Tips voor het oplossen van problemen:
- Gebruik een statief voor het geval uw camera een langere sluitertijd selecteert. Zo voorkomt u cameratrilling en kunt u een stabielere lange belichting maken. Een ontspanner op afstand compenseert eventuele trillingen die worden veroorzaakt doordat je vinger op de ontspanknop drukt.
- Als je ervoor kiest om zonder statief te fotograferen en de camera kiest een te lange sluitertijd, kun je het diafragma vergroten om te compenseren. De camera kiest dan een snellere sluitertijd die overeenkomt met het nieuwe diafragma dat u hebt geselecteerd.
Om af te ronden…
We hebben in deze gids een heleboel besproken. Je zou goed moeten begrijpen hoe f-stops je diafragma beïnvloeden, hoe je de belichting en scherptediepte kunt regelen door meer of minder te diafragmeren, en je zou een goed begrip moeten hebben van de theorie achter f-getallen en brandpuntsafstanden.

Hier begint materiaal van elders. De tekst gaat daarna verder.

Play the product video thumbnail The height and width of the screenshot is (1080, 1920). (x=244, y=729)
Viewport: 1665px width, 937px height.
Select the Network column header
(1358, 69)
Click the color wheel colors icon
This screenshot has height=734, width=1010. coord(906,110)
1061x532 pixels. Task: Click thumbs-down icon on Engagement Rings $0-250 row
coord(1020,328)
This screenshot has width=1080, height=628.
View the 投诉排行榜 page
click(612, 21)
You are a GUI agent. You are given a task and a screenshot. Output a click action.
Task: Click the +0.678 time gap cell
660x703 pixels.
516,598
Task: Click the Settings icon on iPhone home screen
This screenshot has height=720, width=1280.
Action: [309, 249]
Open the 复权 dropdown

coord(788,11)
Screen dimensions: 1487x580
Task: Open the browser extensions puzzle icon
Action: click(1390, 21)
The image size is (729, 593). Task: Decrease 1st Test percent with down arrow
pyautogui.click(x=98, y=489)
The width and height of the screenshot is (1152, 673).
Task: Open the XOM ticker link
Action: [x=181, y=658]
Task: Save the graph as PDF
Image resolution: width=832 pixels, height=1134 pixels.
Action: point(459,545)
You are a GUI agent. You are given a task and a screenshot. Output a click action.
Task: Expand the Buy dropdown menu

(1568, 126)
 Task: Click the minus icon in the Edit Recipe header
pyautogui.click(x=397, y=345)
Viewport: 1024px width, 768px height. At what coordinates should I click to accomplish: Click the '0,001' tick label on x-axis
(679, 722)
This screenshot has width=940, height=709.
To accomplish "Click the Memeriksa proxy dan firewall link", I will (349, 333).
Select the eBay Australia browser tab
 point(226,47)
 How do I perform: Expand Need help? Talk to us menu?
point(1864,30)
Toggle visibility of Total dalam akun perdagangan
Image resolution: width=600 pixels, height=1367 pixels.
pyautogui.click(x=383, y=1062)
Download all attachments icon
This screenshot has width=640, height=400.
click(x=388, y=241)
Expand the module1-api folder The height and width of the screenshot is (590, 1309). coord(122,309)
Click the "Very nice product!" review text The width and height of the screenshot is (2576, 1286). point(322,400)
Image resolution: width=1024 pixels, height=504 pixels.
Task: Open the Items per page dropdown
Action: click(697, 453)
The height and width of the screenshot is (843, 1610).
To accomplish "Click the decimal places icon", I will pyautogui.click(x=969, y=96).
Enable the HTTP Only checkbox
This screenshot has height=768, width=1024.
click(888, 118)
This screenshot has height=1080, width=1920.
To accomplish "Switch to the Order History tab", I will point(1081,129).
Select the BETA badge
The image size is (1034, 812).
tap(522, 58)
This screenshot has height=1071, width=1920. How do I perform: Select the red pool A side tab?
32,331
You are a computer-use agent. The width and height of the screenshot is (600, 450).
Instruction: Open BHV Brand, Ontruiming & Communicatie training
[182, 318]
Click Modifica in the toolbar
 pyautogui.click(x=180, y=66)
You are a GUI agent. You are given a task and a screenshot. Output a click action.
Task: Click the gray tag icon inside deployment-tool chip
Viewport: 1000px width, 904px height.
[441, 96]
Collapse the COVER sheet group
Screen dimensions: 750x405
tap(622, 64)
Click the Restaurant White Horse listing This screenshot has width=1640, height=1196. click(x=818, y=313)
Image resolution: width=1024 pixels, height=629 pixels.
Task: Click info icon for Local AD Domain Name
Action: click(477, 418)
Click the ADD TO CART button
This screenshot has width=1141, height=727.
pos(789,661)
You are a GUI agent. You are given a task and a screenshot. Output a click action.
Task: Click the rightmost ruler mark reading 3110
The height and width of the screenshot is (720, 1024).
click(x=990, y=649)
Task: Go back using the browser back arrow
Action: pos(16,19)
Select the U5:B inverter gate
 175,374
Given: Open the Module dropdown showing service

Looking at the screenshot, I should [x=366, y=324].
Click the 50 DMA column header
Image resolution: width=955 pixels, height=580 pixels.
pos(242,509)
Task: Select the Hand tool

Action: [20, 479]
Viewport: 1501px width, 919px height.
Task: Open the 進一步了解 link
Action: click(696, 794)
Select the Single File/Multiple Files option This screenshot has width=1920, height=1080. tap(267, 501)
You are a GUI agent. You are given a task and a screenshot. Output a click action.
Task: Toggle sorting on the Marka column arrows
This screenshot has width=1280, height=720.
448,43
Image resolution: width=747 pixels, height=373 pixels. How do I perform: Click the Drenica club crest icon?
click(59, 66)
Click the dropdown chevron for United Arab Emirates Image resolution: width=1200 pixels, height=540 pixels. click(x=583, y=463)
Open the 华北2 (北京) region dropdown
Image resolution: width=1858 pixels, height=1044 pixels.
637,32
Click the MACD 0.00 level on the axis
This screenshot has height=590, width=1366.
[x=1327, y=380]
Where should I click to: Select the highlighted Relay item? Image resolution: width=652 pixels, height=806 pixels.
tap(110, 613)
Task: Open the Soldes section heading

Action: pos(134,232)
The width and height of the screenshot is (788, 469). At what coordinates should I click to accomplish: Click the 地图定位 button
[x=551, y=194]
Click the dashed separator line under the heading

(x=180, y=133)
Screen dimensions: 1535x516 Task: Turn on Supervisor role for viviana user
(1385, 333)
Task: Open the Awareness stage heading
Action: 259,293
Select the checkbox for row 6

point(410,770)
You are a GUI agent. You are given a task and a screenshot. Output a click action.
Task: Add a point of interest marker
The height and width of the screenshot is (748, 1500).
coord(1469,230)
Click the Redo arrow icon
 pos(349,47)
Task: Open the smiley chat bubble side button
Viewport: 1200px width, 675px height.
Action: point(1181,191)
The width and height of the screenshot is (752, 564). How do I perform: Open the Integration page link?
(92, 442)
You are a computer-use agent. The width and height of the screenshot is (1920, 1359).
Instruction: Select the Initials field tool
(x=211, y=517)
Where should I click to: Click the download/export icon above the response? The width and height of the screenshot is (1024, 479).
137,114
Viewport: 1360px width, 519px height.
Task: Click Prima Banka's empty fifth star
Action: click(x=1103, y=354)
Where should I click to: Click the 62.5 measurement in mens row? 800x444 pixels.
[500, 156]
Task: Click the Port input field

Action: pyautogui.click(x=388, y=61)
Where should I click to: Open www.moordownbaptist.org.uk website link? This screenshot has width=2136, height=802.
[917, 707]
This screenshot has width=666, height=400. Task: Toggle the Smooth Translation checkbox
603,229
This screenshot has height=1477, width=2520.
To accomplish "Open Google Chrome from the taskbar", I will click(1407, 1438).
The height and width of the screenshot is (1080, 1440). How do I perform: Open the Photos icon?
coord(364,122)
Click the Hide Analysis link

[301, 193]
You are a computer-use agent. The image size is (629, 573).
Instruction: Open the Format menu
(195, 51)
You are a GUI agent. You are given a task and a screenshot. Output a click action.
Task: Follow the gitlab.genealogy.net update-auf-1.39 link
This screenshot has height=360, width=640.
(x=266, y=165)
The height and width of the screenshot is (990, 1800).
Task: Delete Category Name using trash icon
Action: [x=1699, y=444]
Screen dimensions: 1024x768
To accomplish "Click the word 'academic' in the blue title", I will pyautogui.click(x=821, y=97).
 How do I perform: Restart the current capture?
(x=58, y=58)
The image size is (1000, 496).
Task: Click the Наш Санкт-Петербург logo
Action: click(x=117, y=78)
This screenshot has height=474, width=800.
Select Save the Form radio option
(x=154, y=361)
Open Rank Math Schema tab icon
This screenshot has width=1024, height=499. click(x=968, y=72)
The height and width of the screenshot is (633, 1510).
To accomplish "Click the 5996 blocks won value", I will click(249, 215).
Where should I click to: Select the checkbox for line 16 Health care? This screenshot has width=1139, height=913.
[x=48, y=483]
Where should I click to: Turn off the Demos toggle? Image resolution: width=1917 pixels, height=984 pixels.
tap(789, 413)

Als er één ding is waarvan we hopen dat je het meeneemt, is dat hoe groter je diafragma is, hoe kleiner je f-getal zal zijn. Het is geen raketwetenschap, maar je moet er wel even aan wennen als je snel wilt fotograferen zonder na te denken. Begin te oefenen met een aantal stilstaande onderwerpen of stillevens, zodat je genoeg tijd hebt om aanpassingen te maken en te spelen. Je comfortniveau zal met elke opname groeien, en al snel ben je klaar voor je volgende fotografieavontuur!
Antwoorden op oefeningen:
- Meer
- f/2.8 laat veel meer licht door dan f/16.
- f/10 laat veel minder licht door dan f/2.